Rabbit aortic smooth muscle cell culture: A model for the pharmacological study of diabetesinduced alterations in cell proliferation

Abstract

Atherosclerotic vascular disease is the most common complication of diabetes mellitus. Enhanced vascular smooth muscle cell proliferation plays a central role in atherosclerotic lesion formation. Studies using explant cultures have demonstrated that aortic smooth muscle cells from rats with experimental or genetic diabetes have enhanced rates of proliferation when compared to controls. However, this method of culture may select for cells with enhanced migratory potential. In the present studies, aortic smooth muscle cells were successfully cultured from control and diabetic rabbits after enzymatic and mechanical dispersion from thoracic aortic segments. The proliferative patterns of control cells were characterized and growth rates of diabetic cells were compared to controls. Primary cultures from control rabbits grew after an initial 5-day lag period to achieve threefold increases in cell number by 9 days.

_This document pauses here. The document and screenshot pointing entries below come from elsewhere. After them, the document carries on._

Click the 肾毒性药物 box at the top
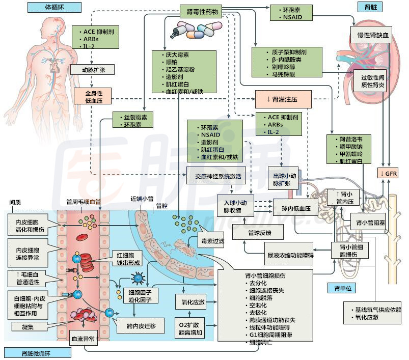[x=202, y=10]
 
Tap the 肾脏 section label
[x=364, y=7]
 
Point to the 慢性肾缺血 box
[x=370, y=35]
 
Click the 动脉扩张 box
[x=88, y=70]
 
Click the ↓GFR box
[x=388, y=174]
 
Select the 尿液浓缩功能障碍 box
[x=289, y=253]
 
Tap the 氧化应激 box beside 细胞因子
[x=193, y=302]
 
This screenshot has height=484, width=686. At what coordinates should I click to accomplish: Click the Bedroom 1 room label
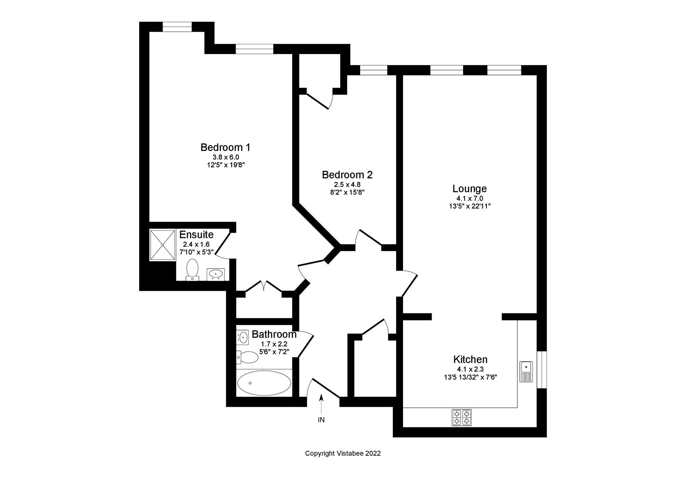click(x=225, y=147)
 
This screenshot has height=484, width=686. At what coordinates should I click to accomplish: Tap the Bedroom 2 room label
click(x=347, y=175)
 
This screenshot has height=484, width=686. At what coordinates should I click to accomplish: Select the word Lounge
click(x=469, y=189)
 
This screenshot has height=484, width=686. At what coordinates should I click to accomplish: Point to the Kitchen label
click(x=470, y=359)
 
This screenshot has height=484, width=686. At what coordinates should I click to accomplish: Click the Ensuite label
click(x=196, y=234)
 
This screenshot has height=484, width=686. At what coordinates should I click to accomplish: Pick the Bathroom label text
click(x=274, y=334)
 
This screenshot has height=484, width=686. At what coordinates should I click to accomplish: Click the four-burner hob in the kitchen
click(x=461, y=417)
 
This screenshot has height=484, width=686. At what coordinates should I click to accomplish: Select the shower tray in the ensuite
click(x=162, y=245)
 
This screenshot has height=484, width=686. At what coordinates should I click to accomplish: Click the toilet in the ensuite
click(x=192, y=269)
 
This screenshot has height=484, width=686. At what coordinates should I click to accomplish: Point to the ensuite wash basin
click(x=216, y=274)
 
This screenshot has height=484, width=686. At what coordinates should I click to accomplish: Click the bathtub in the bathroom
click(x=264, y=383)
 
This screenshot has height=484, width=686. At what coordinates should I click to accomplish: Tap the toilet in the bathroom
click(x=248, y=357)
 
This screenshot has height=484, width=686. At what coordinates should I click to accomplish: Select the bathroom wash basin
click(x=243, y=338)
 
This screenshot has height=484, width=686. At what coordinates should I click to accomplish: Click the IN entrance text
click(x=321, y=420)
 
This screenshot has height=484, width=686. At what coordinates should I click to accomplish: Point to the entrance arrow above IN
click(x=321, y=404)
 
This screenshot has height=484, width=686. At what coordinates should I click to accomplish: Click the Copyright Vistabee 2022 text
click(x=343, y=453)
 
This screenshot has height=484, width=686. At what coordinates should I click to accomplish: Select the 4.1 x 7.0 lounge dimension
click(x=469, y=199)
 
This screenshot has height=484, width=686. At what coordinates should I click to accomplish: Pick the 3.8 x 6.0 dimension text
click(x=226, y=157)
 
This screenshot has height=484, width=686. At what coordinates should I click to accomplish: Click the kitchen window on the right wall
click(x=542, y=370)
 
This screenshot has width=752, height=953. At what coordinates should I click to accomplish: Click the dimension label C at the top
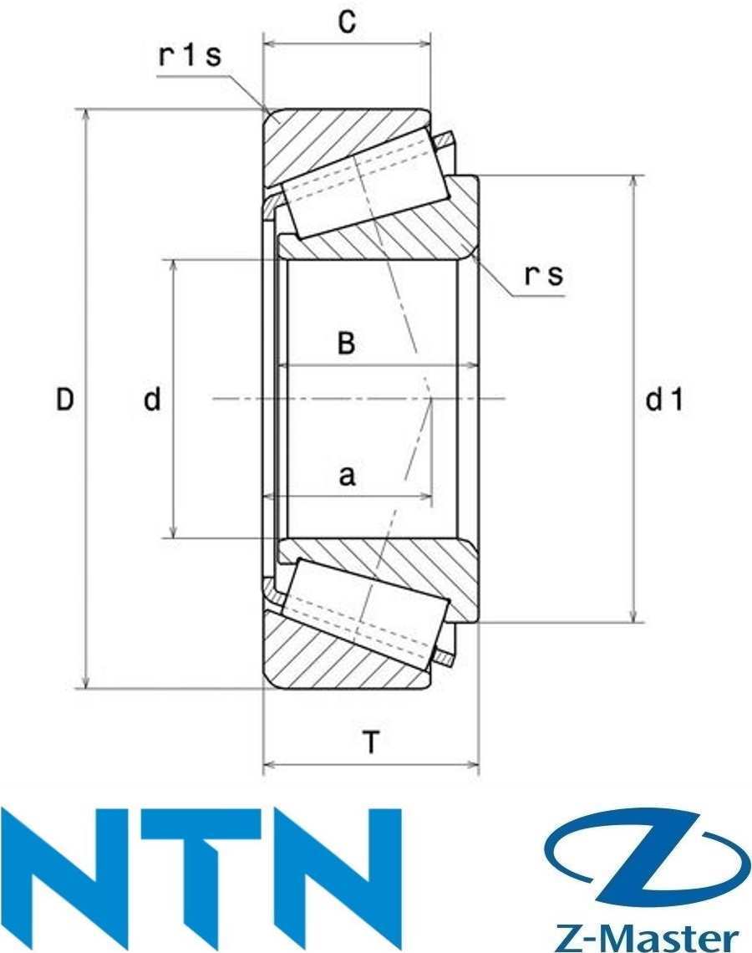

Subcultures of aortic smooth muscle cells entered the logarithmic phase of growth after 2 days, reaching the plateau phase of growth in 5–7 days and achieving three to fourfold increases in cell number. The final density to which cultures grew was not affected by the number of cells attached on day 1 for the range studied. Cells from diabetic rabbits displayed shorter doubling times and reached greater densities at confluence than did cells from controls. These data support the hypothesis that diabetes induces an atherogenic response. The dissociated rabbit aortic smooth muscle cell culture provides a model in which to study diabetes-induced modulation of cell proliferation that is amenable to pharmacological manipulation to investigate agonist and growth factor-induced responses.